The family of a 12-year-old child had long mistaken his repeated diarrhea and stomach pains as irritable bowel syndrome, until an endoscopy showed that he had neuroendocrine tumors (NETs), the Hope Foundation for Cancer Care said yesterday.
The diagnosis made the child the youngest patient in the nation ever to develop the rare form of tumor that also afflicted late Apple founder Steve Jobs, the foundation told a press conference in Taipei to raise awareness for the disease ahead of NET Awareness Day on Monday.
NETs mostly occur in the digestive tract, the pancreas and the lungs, with common symptoms including recurrent diarrhea, peptic ulcer diseases and intermittent low blood sugar levels, the foundation said.

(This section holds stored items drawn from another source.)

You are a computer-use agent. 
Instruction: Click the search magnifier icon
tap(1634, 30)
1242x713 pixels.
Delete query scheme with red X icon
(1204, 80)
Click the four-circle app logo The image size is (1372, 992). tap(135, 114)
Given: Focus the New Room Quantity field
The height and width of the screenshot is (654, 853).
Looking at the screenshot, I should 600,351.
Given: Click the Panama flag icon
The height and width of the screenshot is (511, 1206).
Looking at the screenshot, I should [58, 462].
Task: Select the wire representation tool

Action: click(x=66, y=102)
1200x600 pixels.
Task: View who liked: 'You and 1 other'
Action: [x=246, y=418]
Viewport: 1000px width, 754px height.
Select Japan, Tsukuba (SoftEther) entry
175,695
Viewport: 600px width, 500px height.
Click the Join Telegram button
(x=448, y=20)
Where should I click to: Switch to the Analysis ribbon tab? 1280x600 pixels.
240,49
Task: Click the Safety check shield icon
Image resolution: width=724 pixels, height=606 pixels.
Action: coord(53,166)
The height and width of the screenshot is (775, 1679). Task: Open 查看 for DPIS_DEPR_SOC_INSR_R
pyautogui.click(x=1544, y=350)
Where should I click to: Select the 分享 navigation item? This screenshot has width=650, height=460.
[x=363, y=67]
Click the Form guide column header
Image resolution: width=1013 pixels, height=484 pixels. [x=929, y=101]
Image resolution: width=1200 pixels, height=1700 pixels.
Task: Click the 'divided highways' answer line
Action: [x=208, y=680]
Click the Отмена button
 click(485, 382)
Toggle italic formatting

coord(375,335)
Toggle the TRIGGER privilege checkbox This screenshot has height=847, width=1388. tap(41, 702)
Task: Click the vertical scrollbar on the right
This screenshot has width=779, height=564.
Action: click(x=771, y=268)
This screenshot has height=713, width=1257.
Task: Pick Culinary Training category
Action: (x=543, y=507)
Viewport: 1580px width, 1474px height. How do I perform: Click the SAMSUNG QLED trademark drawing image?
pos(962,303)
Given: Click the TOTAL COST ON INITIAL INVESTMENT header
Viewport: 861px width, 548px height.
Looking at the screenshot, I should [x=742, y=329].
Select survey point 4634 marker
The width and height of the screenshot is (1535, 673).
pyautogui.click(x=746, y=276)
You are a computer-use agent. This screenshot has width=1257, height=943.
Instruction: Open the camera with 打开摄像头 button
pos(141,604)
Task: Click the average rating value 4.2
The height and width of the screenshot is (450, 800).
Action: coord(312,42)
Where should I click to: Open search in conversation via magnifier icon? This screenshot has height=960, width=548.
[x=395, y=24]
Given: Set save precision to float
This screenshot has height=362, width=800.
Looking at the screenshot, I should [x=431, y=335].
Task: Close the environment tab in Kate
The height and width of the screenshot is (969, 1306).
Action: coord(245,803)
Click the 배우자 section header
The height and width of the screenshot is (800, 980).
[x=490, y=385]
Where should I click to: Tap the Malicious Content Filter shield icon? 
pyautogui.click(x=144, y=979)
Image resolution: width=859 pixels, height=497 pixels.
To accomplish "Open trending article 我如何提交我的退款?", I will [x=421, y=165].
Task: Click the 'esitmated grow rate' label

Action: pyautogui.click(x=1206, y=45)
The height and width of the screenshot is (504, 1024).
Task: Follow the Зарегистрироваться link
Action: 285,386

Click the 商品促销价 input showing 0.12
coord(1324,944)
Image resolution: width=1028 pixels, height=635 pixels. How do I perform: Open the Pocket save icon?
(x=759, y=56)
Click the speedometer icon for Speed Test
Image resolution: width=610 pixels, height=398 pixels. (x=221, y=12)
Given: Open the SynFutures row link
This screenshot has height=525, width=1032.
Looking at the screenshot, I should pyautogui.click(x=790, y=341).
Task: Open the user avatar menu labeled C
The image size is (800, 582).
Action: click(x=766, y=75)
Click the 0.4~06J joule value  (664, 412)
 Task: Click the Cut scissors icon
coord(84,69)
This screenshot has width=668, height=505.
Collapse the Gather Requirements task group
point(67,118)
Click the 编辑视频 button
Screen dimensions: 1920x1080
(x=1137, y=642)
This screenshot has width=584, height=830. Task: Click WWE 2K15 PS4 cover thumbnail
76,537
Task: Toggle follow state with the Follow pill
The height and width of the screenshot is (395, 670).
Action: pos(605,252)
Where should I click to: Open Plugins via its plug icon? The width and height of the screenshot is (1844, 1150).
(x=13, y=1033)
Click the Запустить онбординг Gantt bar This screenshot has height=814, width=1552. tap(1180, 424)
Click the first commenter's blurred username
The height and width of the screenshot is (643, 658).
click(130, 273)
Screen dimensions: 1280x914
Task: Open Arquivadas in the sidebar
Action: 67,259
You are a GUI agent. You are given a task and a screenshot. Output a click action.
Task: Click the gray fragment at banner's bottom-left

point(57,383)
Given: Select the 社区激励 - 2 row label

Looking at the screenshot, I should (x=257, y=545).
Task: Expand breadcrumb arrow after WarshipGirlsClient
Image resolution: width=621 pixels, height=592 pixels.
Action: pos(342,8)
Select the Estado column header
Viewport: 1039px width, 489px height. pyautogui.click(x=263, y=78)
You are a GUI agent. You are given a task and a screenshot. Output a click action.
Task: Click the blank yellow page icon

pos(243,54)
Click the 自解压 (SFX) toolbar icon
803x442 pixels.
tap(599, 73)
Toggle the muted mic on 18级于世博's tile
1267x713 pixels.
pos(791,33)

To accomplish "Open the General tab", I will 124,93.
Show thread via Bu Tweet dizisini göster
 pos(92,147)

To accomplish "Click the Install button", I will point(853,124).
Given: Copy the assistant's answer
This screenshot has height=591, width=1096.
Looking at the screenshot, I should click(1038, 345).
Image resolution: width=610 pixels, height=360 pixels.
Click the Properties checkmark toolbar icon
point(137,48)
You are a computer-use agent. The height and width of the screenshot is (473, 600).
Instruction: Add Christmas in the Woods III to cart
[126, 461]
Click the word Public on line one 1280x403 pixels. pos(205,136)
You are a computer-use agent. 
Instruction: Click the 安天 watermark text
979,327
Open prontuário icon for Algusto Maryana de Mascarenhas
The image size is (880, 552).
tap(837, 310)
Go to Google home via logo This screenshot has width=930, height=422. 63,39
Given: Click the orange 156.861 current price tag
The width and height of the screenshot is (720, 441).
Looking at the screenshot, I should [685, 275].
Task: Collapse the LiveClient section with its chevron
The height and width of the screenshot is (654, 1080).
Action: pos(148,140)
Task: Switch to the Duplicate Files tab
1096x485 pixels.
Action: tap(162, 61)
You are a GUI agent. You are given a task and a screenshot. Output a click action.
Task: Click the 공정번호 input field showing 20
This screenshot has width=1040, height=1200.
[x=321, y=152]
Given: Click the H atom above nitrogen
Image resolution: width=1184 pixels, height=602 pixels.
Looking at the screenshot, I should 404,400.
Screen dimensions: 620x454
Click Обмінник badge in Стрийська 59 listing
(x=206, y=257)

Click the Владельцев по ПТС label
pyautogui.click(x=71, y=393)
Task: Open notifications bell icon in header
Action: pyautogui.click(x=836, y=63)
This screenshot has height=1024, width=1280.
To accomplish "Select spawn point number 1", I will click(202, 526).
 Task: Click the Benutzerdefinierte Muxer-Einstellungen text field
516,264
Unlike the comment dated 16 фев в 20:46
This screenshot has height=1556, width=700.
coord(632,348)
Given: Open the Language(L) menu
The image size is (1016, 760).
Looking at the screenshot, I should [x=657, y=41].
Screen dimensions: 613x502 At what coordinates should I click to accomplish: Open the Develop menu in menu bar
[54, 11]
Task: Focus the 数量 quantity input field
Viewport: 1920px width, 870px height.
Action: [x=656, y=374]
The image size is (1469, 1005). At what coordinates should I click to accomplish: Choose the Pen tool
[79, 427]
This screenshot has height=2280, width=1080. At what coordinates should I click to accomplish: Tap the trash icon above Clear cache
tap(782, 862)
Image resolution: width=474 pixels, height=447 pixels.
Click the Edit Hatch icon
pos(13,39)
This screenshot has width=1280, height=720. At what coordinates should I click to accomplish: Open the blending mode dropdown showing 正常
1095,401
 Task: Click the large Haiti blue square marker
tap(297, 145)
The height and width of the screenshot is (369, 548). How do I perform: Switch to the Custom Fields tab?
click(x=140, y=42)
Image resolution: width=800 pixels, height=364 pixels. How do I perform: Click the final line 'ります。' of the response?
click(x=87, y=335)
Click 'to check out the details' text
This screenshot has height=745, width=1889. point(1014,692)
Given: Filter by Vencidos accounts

Photo: Photo: Lin Hui-chin, Taipei Times
However, as the disease may be asymptomatic in some patients, people displaying any suspicious symptoms are advised to undergo an advanced health examination to seek an early diagnosis, the foundation said.
Citing statistics compiled by the National Health Research Institutes last year, Digestive Endoscopy Society of Taiwan director-general Wang Hsiu-po (王秀伯) said that NETs occur at a rate of 1.51/100,000 persons a year in the nation, with about 400 new cases reported annually.
“Endoscopy can help nearly 80 percent of patients with NETs to detect the tumors before they metastasize to other parts of the body,” Wang said.
National Taiwan University Hospital’s Division of Gastroenterology physician Cheng Tsu-yao (鄭祖耀) said that in the past, most NETs were not discovered until between five and seven years after they began to develop, and more than 50 percent of such patients were diagnosed after the malignancies had spread.
“The malevolence of NETs varies depending on which organs they attack, with those growing in the pancreas and the small intestine being the most malevolent, as in the case of Jobs, whose pancreatic neuroendocrine tumor was caught at a late stage,” Cheng said.
He said people who think they may have developed the tumors can ascertain their condition via a number of measures, such as endoscopy, abdominal ultrasound, computed tomography and magnetic resonance imaging.